(What is expected) Reproduce the entries starting at the line containing "You are a GUI" and ending at the line containing "pyautogui.click(x=1073, y=546)", with "Symbol" changed to "Settings" and nothing else altered. Return only those lines.

(Raw data)
※ ※ ※
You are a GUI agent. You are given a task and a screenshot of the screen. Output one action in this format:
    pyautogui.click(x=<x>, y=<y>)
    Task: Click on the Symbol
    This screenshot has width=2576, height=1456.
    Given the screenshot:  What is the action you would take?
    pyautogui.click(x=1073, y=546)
※ ※ ※
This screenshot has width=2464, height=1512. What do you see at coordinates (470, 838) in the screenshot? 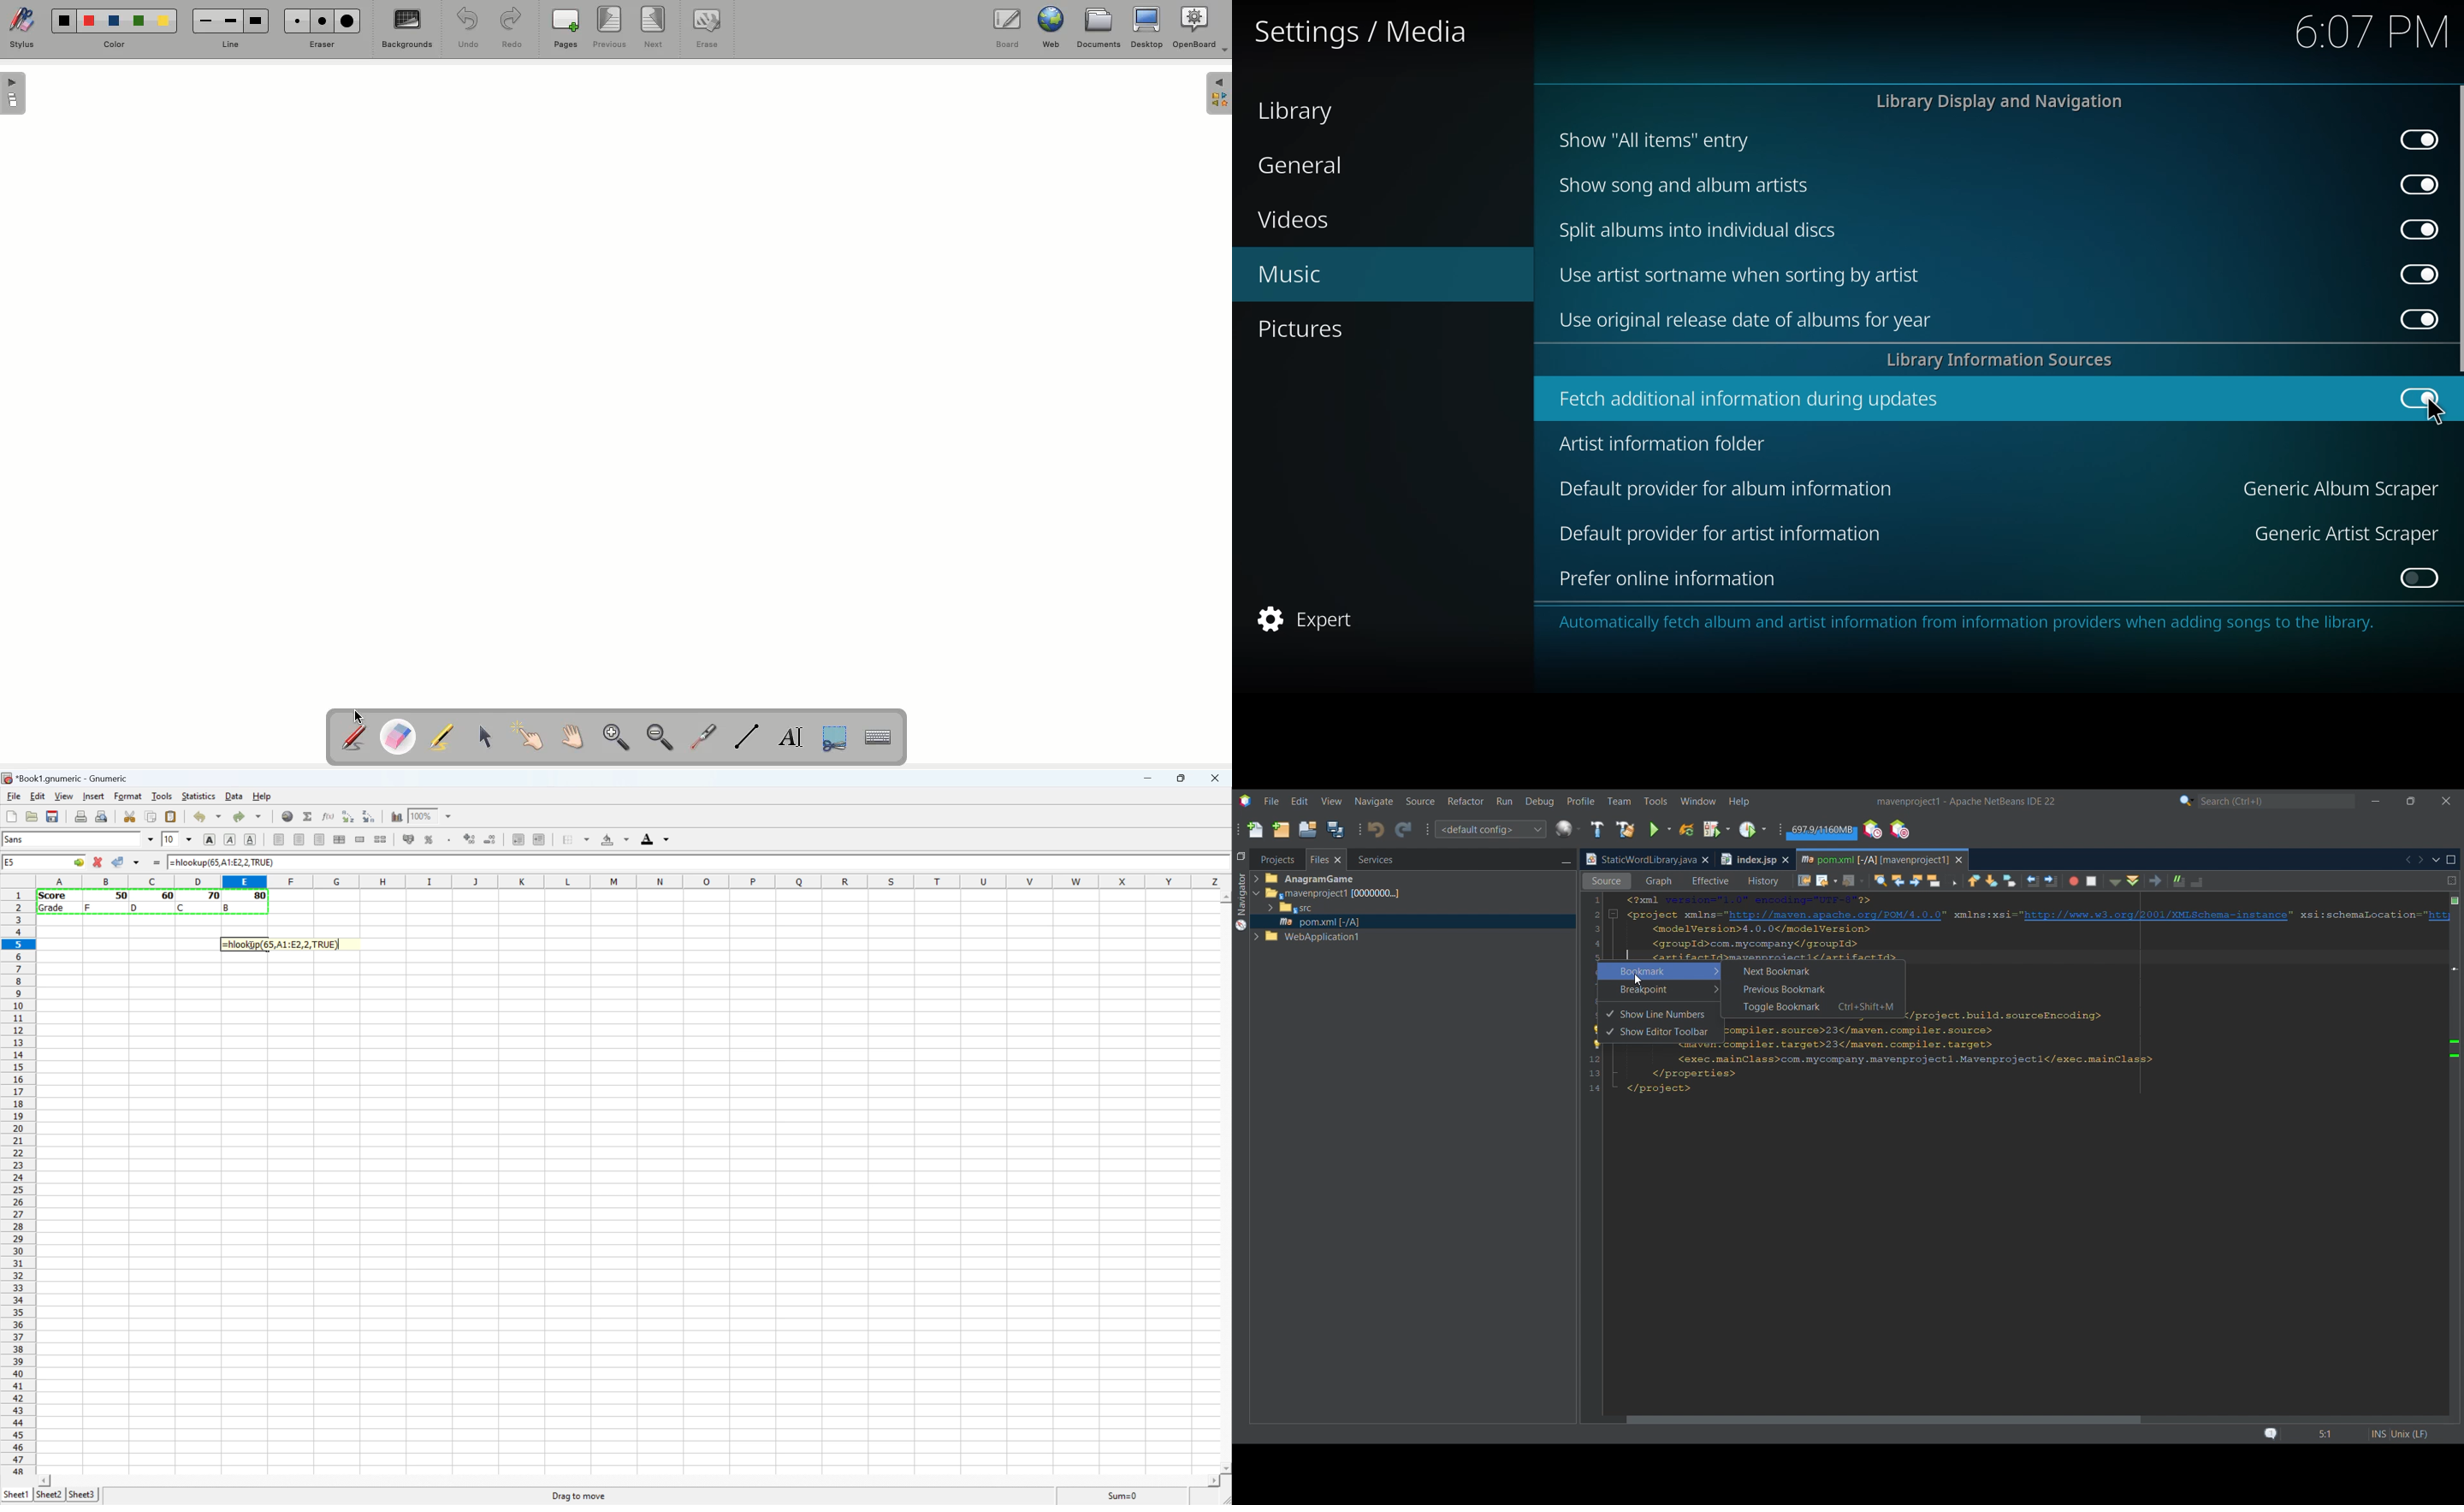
※ ※ ※
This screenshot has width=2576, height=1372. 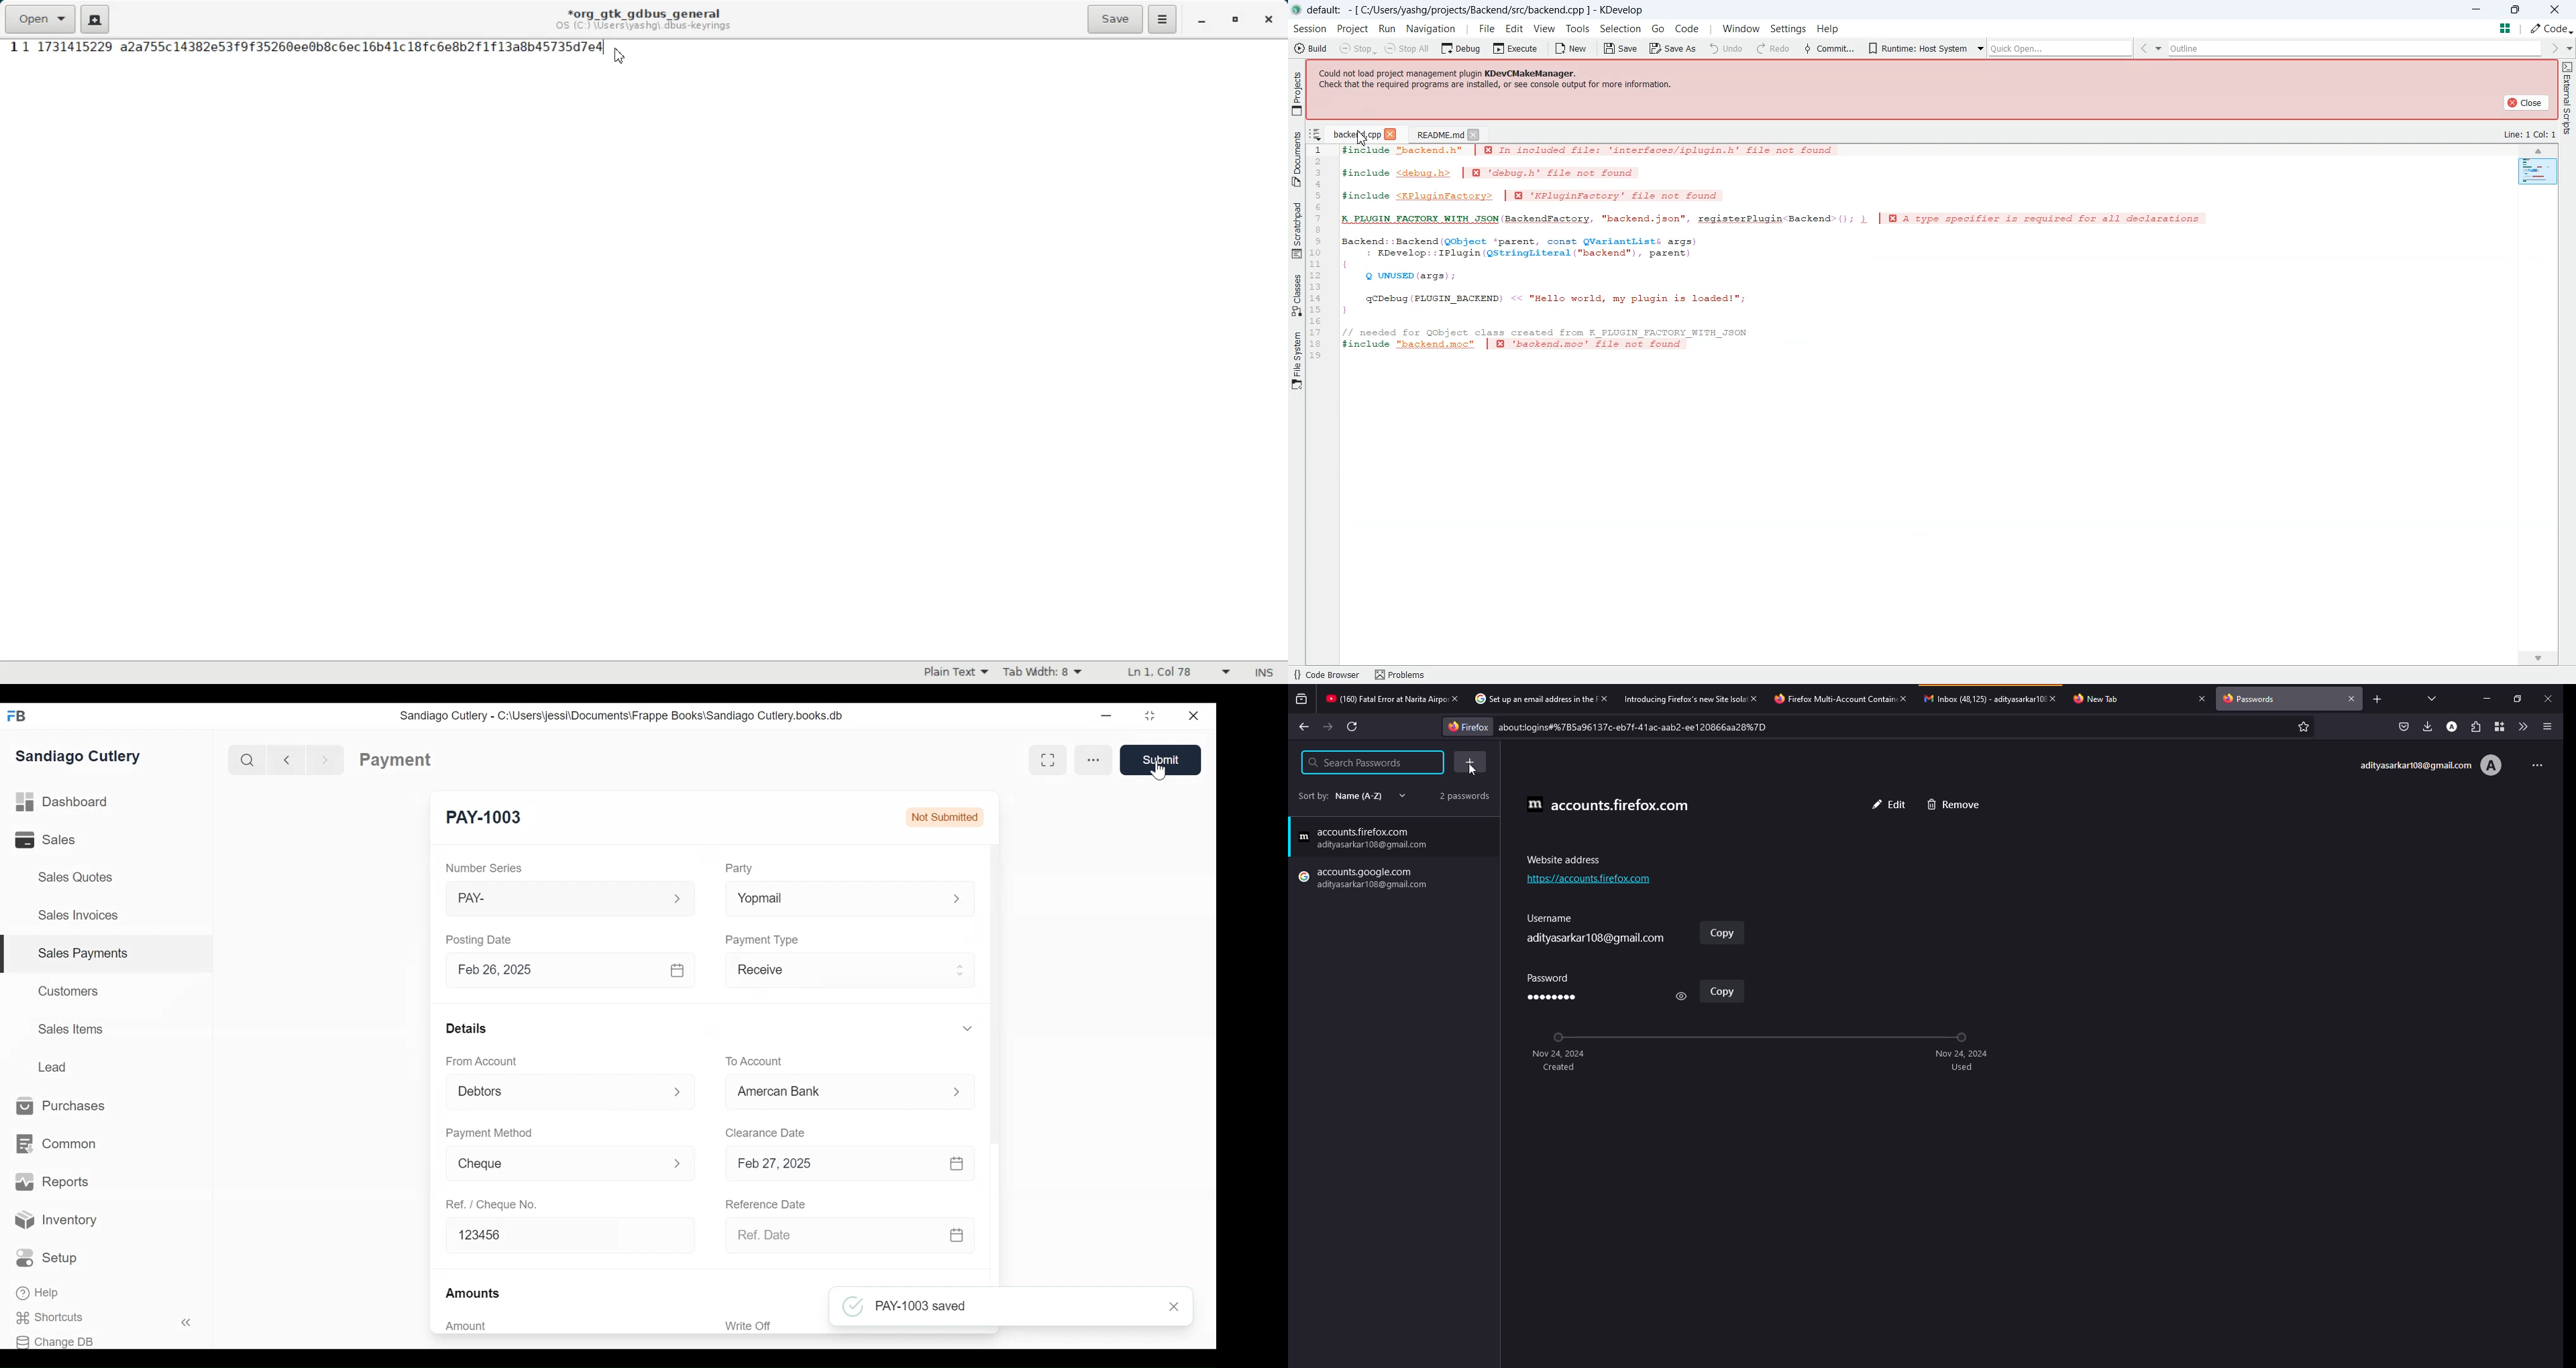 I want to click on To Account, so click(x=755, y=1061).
※ ※ ※
(Exercise output)
You are a GUI agent. You are given a task and a screenshot of the screen. Output one action in this format:
    pyautogui.click(x=<x>, y=<y>)
    Task: Click on the Settings
    This screenshot has width=2576, height=1456.
    Given the screenshot:  What is the action you would take?
    pyautogui.click(x=1073, y=546)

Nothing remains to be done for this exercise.